= Aim of the task =
In your copy, include no images, and write out every entry below exactly as it stands.

***** Input records

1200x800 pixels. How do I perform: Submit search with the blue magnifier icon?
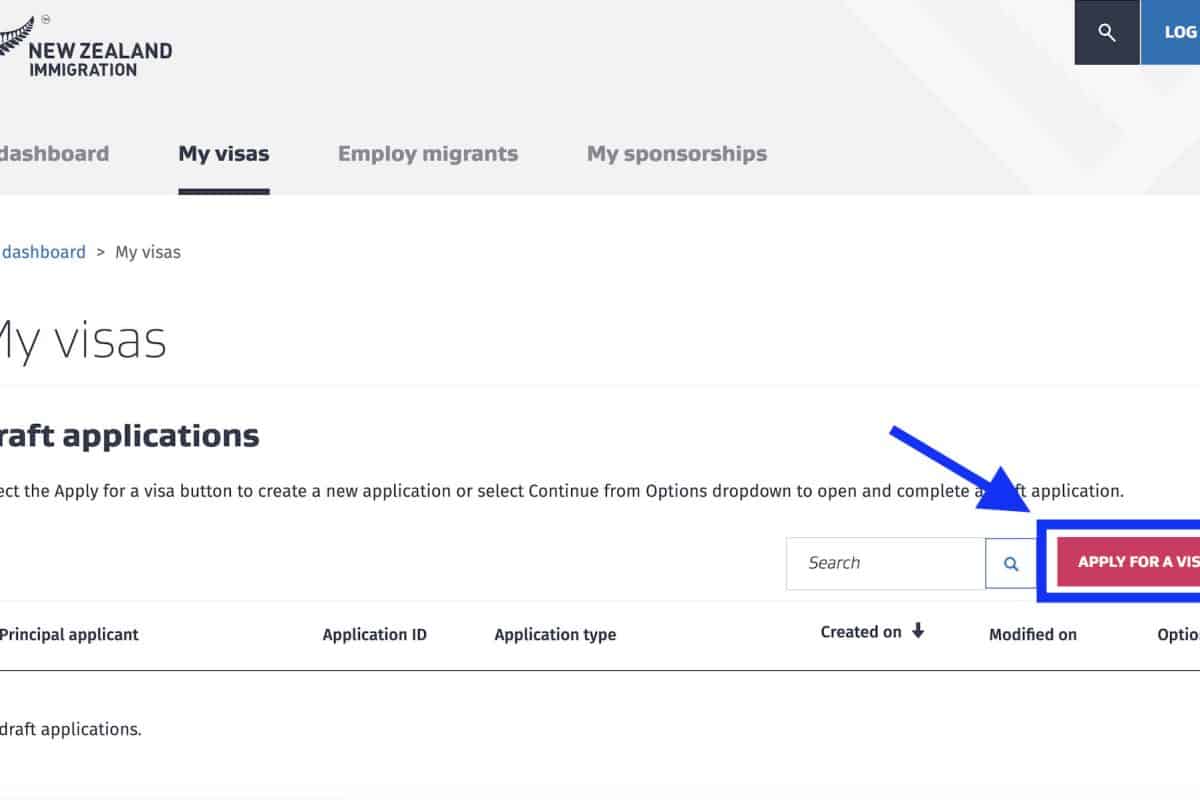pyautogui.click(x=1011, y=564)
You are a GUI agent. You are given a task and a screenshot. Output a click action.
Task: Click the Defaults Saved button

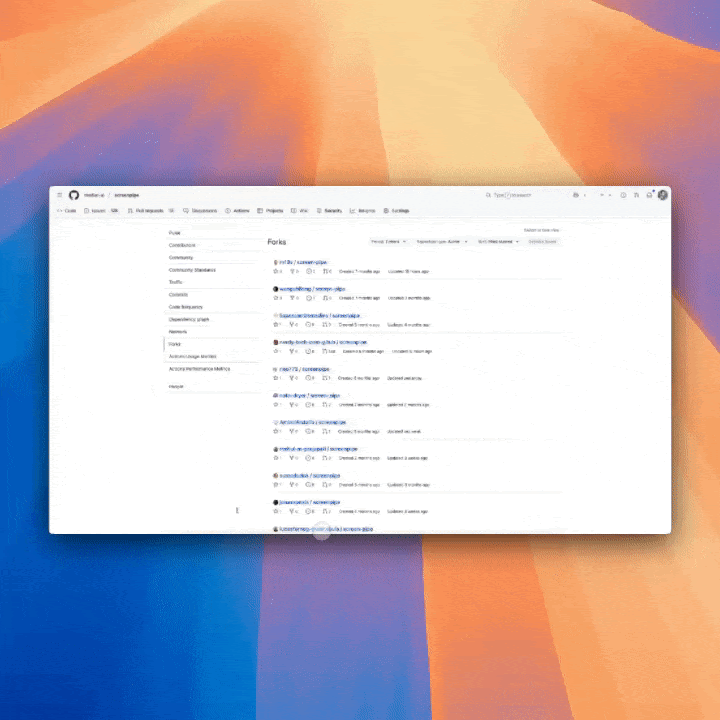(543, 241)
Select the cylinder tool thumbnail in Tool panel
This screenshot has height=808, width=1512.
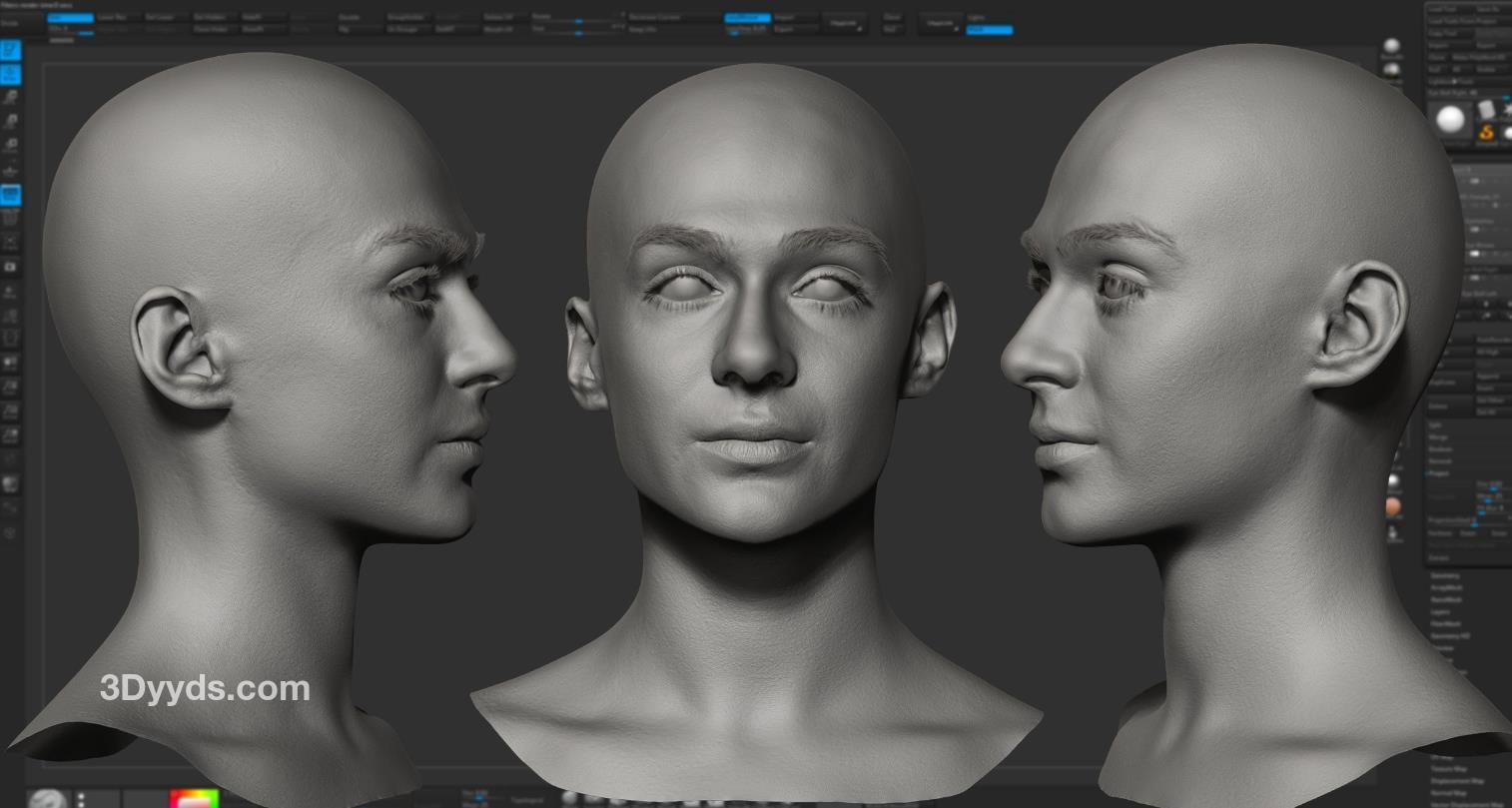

**********

= Exercise answer =
1200x800 pixels. How do I perform: Submit search with the blue magnifier icon?
pyautogui.click(x=1011, y=564)
You are a GUI agent. You are given a task and a screenshot. Output a click action.
Task: Click the Defaults Saved button

(543, 241)
Select the cylinder tool thumbnail in Tool panel
This screenshot has height=808, width=1512.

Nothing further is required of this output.